On Thursday, the GBPUSD currency pair recovered all yesterday’s losses due to reemerged concerns over US economic health. On Friday, March 28, the opening price was 1.29443.
The GBP drop on Wednesday, March 26, was caused by weaker-than-expected data on Great Britain’s inflation rate, as well as by appreciation of the US dollar. However, the following day, USD failed to consolidate despite the release of US GDP data for the fourth quarter of 2024, which showed the growth of 2.4%, above the forecasted 2.3%.
The greenback fell under pressure after US President Donald Trump’s statements about new tariffs. Trump announced the plans to impose 25% duties on automobile imports, which are set to go into effect on April 3. The decision raised concerns among traders, since restrictive measures could have a negative impact on trade between the US and key partners, including the UK. The Society of Motor Manufacturers and Traders reports that UK passenger car exports to the US were worth $9.8 billion in 2024, making the US the second largest (after the EU) market for British premium car manufacturers.
Still, UK Chancellor of the Exchequer Rachel Reeves’ spending plan had a positive impact on GBP. The 14 billion pound cut provides the Treasury with a buffer of around 10 billion pounds, reducing the need to issue government bonds. Nick Rees from Monex Europe noted that GBP stability is also related to the UK's relative isolation from the effects of US trade tariffs.
Friday will see the release of the US consumer price index, the Fed's key inflation measure. In case the data is softer than the forecasted monthly growth of 0.3%, USD will remain under pressure.
As of March 28, the Stochastic Oscillator signals a possible market shift to growth.

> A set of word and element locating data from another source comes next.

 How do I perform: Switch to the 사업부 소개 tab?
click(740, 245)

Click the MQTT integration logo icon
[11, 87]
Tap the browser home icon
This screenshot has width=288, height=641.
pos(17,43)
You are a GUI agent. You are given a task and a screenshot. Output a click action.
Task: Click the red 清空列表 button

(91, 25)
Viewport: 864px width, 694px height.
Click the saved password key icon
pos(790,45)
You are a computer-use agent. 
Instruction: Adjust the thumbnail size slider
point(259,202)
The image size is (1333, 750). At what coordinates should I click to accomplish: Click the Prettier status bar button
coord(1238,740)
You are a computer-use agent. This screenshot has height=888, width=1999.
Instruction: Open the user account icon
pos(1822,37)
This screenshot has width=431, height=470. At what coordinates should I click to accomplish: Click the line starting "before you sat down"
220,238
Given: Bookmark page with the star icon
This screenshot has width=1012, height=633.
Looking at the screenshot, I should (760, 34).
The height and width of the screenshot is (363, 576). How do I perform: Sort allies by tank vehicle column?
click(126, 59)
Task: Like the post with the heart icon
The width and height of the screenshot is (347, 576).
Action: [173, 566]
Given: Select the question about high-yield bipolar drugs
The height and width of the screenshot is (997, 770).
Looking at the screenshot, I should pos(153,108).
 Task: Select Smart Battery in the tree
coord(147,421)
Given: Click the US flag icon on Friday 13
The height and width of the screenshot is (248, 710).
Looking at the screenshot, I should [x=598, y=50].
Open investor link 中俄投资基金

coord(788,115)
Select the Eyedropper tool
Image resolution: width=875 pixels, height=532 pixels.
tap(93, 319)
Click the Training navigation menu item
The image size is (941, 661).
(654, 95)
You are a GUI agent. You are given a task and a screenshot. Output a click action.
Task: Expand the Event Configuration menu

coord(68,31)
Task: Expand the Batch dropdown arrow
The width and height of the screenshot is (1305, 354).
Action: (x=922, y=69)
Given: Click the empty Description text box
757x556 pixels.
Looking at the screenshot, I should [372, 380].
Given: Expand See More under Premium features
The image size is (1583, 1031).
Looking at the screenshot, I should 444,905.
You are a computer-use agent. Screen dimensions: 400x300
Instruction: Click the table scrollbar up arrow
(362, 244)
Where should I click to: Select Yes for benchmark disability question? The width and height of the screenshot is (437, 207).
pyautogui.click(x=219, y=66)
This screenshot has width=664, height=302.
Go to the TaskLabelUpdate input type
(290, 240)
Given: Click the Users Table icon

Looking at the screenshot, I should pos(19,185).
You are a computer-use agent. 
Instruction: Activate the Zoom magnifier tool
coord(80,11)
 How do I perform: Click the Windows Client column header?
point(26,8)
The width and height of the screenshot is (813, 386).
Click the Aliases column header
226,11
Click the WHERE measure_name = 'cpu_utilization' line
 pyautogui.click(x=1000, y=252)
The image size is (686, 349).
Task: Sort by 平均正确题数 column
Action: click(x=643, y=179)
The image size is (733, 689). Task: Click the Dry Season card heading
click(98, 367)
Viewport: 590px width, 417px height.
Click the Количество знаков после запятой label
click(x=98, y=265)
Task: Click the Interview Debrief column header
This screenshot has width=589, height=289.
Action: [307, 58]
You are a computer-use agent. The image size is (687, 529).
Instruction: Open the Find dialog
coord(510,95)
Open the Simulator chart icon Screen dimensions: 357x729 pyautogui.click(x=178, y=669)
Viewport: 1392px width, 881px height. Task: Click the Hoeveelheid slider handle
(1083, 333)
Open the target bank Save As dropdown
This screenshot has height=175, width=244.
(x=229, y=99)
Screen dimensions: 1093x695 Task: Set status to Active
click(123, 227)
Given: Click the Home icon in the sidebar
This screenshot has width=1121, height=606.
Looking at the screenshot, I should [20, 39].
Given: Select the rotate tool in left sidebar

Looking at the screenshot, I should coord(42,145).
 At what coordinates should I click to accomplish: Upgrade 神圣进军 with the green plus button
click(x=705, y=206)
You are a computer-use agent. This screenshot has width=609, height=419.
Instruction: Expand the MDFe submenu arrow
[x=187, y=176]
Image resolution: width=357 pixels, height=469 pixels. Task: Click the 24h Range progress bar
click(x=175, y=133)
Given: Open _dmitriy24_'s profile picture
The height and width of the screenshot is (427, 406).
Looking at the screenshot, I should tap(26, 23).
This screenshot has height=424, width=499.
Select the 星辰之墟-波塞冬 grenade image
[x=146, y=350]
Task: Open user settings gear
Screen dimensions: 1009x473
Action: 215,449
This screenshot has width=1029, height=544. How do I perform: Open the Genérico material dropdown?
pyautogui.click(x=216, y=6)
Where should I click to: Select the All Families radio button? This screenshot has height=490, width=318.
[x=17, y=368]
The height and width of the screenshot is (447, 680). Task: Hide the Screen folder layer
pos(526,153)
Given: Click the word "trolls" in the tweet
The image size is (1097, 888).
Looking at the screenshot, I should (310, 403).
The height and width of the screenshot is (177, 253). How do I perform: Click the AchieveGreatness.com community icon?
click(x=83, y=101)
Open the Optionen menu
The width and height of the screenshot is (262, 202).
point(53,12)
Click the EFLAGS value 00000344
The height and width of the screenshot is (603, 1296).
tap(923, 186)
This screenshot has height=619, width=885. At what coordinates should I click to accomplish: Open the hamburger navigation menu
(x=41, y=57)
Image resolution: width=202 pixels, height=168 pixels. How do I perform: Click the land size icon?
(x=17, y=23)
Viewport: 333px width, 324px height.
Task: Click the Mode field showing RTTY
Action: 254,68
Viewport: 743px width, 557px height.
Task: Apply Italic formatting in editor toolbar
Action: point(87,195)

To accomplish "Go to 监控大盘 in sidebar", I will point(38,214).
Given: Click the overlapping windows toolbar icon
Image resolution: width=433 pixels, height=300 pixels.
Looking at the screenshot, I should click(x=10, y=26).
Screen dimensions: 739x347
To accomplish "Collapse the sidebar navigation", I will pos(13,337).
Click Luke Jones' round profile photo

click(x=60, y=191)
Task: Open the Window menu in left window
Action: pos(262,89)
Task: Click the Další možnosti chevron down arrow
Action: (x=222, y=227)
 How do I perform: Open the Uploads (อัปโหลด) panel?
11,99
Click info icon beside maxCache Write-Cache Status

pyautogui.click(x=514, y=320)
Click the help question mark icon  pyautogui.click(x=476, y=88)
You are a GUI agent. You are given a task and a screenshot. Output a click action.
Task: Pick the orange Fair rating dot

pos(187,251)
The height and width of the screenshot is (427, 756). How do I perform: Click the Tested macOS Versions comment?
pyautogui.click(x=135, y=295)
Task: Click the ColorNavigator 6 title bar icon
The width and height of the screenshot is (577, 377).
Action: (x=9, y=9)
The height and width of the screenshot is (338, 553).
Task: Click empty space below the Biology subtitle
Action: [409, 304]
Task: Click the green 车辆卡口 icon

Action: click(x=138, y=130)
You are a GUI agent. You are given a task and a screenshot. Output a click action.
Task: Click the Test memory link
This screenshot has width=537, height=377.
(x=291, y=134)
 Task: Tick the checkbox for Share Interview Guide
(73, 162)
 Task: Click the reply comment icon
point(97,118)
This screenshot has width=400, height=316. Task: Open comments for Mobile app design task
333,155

The current position (%K above %D) indicates strengthening of the upward move, which confirms the tendency of the trend to turn into a bullish one. The fall since March 21 has stopped, which indicates the formation of a potential bottom and the beginning of correction.
The MACD indicator shows an uptrend, but the difference between the MACD and the signal line is narrowing, indicating a slowdown in growth.
Current recommendation:
Buy at the current price. Take profit – 1.30140. Stop loss – 1.28400.
This content is for informational purposes only and is not intended to be investing advice.